__WHAT IS BEING ASKED__. Look through the records below for the line holding "has height=944, width=1288.". Write it out exactly, with each following line through the line holding "Uncheck the background option".

__DATA IN THIS EXERCISE__.

══════════════════════════════

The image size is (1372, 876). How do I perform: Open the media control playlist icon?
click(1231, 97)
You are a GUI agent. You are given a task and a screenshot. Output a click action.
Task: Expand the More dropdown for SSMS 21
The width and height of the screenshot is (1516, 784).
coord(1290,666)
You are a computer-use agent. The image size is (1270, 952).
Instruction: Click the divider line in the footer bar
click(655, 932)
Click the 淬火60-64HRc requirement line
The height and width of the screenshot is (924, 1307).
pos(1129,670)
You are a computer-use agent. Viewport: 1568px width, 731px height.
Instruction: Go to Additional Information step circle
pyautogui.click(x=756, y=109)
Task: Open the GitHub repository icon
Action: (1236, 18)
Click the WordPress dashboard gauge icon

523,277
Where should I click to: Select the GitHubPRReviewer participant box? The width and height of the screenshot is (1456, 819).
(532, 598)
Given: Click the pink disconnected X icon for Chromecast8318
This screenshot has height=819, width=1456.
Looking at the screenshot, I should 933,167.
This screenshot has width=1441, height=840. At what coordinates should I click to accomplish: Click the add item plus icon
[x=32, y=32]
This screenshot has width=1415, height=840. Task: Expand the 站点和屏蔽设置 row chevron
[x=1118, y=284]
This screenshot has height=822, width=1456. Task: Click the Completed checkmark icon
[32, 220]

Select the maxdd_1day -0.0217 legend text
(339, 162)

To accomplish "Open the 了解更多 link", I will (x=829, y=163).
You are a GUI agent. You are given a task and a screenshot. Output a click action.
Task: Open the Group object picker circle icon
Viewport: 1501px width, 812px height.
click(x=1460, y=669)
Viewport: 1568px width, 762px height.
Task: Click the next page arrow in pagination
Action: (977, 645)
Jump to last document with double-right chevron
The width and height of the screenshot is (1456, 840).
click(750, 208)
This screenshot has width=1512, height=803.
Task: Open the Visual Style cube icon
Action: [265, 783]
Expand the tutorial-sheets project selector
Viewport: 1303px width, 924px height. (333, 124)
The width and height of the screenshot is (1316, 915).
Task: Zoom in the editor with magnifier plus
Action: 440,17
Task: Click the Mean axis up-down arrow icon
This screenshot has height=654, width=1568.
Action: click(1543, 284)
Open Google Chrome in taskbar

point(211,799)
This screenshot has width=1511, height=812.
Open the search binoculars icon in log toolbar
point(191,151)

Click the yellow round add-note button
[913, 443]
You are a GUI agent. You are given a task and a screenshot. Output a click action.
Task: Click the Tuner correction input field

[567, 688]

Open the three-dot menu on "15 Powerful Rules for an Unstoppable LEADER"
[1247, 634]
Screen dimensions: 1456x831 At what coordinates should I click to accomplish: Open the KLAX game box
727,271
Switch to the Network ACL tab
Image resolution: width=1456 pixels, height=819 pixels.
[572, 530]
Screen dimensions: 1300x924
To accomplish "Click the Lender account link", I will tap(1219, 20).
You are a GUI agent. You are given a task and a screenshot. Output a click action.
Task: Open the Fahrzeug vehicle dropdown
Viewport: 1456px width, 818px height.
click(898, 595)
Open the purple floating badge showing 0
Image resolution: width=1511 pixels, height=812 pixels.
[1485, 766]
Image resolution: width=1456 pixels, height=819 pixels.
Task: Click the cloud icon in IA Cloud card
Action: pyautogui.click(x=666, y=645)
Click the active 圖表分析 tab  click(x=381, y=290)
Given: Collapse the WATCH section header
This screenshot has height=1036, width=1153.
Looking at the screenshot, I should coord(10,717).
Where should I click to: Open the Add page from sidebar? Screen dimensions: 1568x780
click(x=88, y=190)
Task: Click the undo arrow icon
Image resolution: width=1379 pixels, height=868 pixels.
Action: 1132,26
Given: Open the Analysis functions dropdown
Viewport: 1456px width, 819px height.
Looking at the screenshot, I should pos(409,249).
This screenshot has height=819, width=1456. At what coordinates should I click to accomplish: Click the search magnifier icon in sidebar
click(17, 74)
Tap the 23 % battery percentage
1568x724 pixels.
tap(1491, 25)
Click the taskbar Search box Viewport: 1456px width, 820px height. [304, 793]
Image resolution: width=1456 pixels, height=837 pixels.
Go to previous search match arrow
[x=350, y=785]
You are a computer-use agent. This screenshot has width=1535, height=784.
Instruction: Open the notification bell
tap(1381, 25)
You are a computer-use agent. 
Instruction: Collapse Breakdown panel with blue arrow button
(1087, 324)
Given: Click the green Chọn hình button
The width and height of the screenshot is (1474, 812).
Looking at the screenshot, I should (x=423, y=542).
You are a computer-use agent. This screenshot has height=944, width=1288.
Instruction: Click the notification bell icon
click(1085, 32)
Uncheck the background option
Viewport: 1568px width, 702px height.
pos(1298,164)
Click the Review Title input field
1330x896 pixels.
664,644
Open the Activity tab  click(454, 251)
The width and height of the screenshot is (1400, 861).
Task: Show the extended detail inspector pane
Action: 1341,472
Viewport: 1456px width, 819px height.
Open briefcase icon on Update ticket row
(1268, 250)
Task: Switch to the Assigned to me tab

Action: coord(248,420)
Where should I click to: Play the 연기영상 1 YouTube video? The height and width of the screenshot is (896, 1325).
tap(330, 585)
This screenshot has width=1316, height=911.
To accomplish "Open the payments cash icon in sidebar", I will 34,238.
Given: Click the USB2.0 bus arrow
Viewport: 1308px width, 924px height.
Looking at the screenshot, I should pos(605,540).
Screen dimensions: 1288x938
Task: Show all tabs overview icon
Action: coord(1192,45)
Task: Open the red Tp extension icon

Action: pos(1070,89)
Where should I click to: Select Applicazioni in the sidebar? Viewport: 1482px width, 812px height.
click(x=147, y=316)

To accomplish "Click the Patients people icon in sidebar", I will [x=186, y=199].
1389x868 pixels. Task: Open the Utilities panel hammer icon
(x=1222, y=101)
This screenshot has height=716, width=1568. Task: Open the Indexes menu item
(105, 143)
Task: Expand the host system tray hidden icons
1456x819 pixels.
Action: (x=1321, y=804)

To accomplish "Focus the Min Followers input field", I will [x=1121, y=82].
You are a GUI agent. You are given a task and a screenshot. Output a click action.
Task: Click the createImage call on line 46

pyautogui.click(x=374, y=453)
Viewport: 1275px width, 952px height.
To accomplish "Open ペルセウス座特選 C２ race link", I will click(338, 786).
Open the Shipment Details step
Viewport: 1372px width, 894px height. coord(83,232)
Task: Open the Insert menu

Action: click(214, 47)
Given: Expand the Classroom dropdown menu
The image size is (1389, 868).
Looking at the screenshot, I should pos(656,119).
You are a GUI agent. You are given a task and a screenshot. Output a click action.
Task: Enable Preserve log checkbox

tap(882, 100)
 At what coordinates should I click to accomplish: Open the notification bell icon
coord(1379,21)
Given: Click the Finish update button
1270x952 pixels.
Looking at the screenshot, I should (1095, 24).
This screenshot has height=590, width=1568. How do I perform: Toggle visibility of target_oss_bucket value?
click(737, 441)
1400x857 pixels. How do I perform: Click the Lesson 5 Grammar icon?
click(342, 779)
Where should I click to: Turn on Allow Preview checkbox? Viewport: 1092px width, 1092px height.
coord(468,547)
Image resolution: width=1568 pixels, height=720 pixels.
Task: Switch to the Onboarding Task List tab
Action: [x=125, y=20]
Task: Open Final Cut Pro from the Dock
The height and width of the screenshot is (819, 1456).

══════════════════════════════

__REPLY__.
You are a computer-use agent. This screenshot has height=944, width=1288.
Instruction: Click the notification bell icon
click(1085, 32)
Uncheck the background option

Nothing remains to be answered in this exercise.